78 Ursae Majoris

Observation data Epoch J2000 Equinox ICRS
- Constellation: Ursa Major
- Right ascension: 13^{h} 00^{m} 43.69949^{s}
- Declination: +56° 21′ 58.8102″
- Apparent magnitude (V): 4.93 (5.02 + 7.88)

Characteristics
- Evolutionary stage: main sequence
- Spectral type: F2V + G6V
- U−B color index: +0.00
- B−V color index: +0.368±0.010

Astrometry
- Radial velocity (R_{v}): −5.1±0.9 km/s
- Proper motion (μ): RA: 107.94 mas/yr Dec.: 2.05 mas/yr
- Parallax (π): 39.30±0.38 mas
- Distance: 83.0 ± 0.8 ly (25.4 ± 0.2 pc)
- Absolute magnitude (M_{V}): +2.84

Orbit
- Period (P): 104.9±0.6 yr
- Semi-major axis (a): 1.208±0.010″
- Eccentricity (e): 0.388±0.009
- Inclination (i): 46.9±0.9°
- Longitude of the node (Ω): 88.0±1.1°
- Periastron epoch (T): B 1921.224±0.403
- Argument of periastron (ω) (secondary): 119.2±1.5°

Details

78 UMa A
- Mass: 1.34 M_{☉}
- Radius: 1.62±0.24 R_{☉}
- Luminosity: 5.75 L_{☉}
- Surface gravity (log g): 4.26±0.14 cgs
- Temperature: 6,908±235 K
- Metallicity [Fe/H]: 0.01±0.05 dex
- Rotation: 19.2 ± 2.9 h
- Rotational velocity (v sin i): 91.7±4.6 km/s
- Age: 785 Myr
- Other designations: 78 UMa, BD+57°1408, HD 113139, HIP 63503, HR 4931, SAO 28601, WDS J13007+5622

Database references
- SIMBAD: The system

= 78 Ursae Majoris =

Binary star system in the constellation Ursa Major

78 Ursae Majoris is a binary star system in the northern circumpolar constellation of Ursa Major. It is visible to the naked eye as a faint point of light with a combined apparent visual magnitude of 4.93. Parallax estimates by Hipparcos put it at a distance of 83 ly, but it is drifting closer with a radial velocity of −5 km/s. The system is a candidate member of the Ursa Major Moving Group.
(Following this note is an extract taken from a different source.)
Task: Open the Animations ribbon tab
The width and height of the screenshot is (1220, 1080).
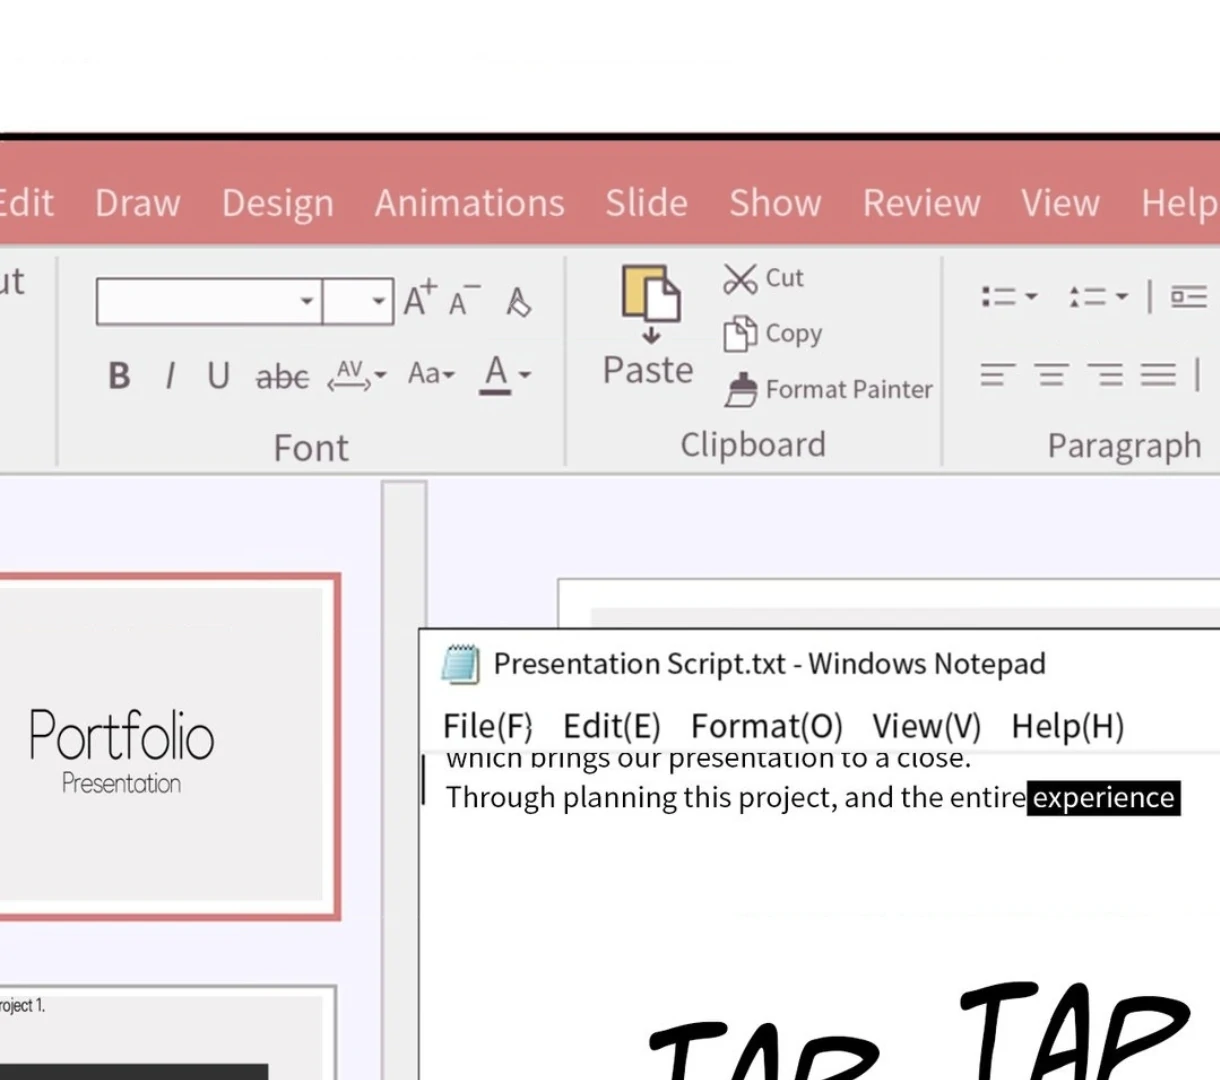Action: 469,203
The binary nature of this system was announced by S. W. Burnham in 1894. The pair orbit each other with a period of 105 years and an eccentricity of 0.39. Their semimajor axis has an angular size of 1.2 arcsecond and the orbital plane is inclined by 47°.

The primary member, designated component A, has a magnitude of 5.02 and is an F-type main-sequence star with a stellar classification of F2V. It is 785 million years old and is spinning with a projected rotational velocity of 92 km/s. The star has 1.34 times the mass of the Sun and is radiating 5.75 times the Sun's luminosity from its photosphere at an effective temperature of 6,908 K.

The secondary, designated component B, has a visual magnitude of 7.88. It is a G-type main-sequence star with a class of G6V. The star is a suspected variable.